Record excerpts:
* * *
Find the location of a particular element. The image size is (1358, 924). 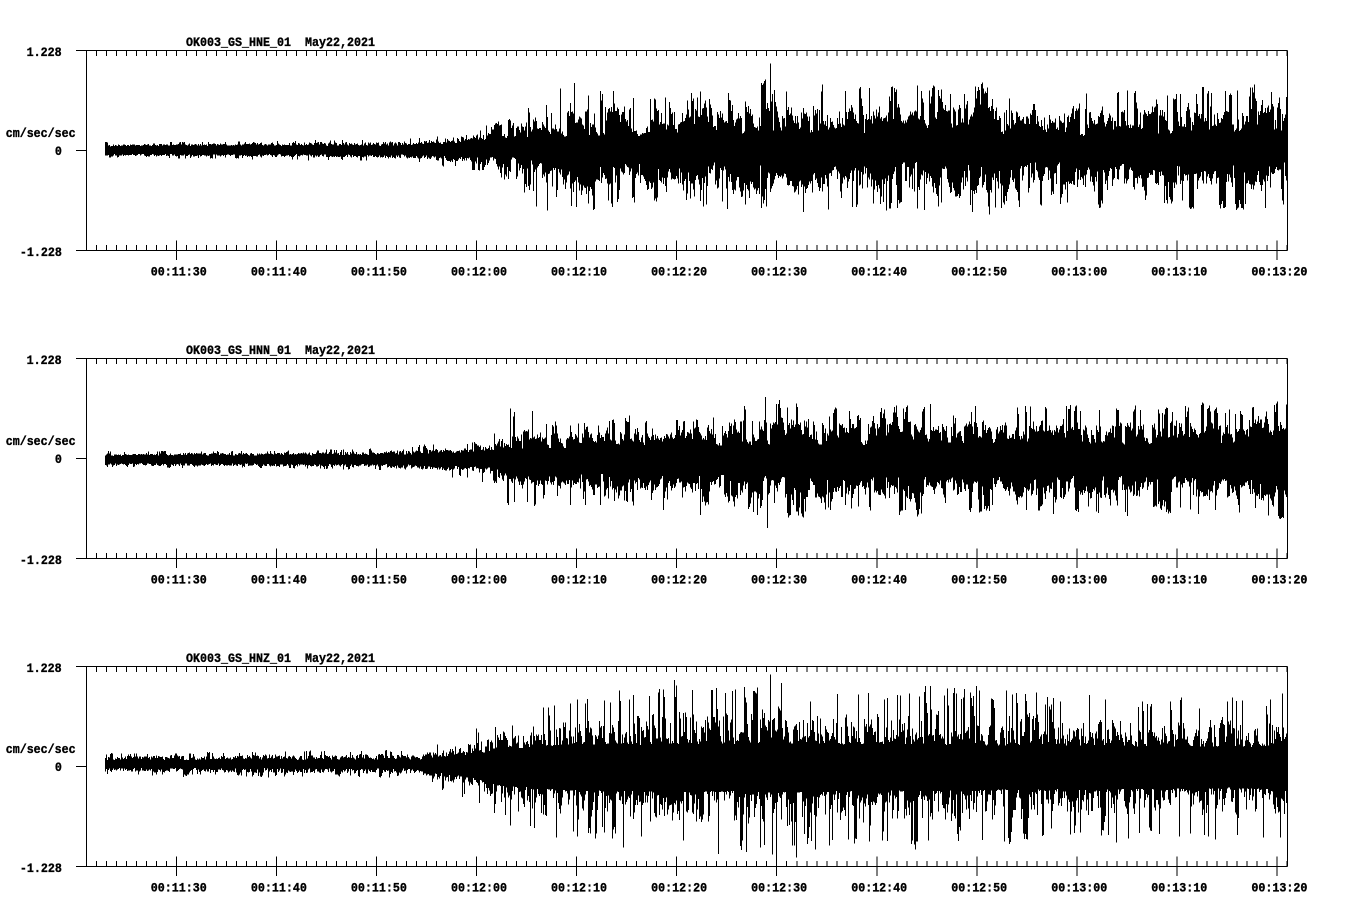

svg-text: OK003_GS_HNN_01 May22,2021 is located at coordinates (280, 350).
* * *
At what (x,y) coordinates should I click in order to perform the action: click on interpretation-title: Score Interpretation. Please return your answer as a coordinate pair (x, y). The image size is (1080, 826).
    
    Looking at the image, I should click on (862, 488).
* * *
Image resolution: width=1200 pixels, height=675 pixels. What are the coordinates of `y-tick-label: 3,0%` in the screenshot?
* * *
Task item: Which lines in the rows above contain the string "coordinates"? Report each such line in full, and count a line only if the case matches.

Exercise solution:
svg-text: OK003_GS_HNN_01 May22,2021 is located at coordinates (280, 350).
At what (x,y) coordinates should I click in order to perform the action: click on interpretation-title: Score Interpretation. Please return your answer as a coordinate pair (x, y). The image size is (1080, 826).
Image resolution: width=1200 pixels, height=675 pixels. What are the coordinates of `y-tick-label: 3,0%` in the screenshot?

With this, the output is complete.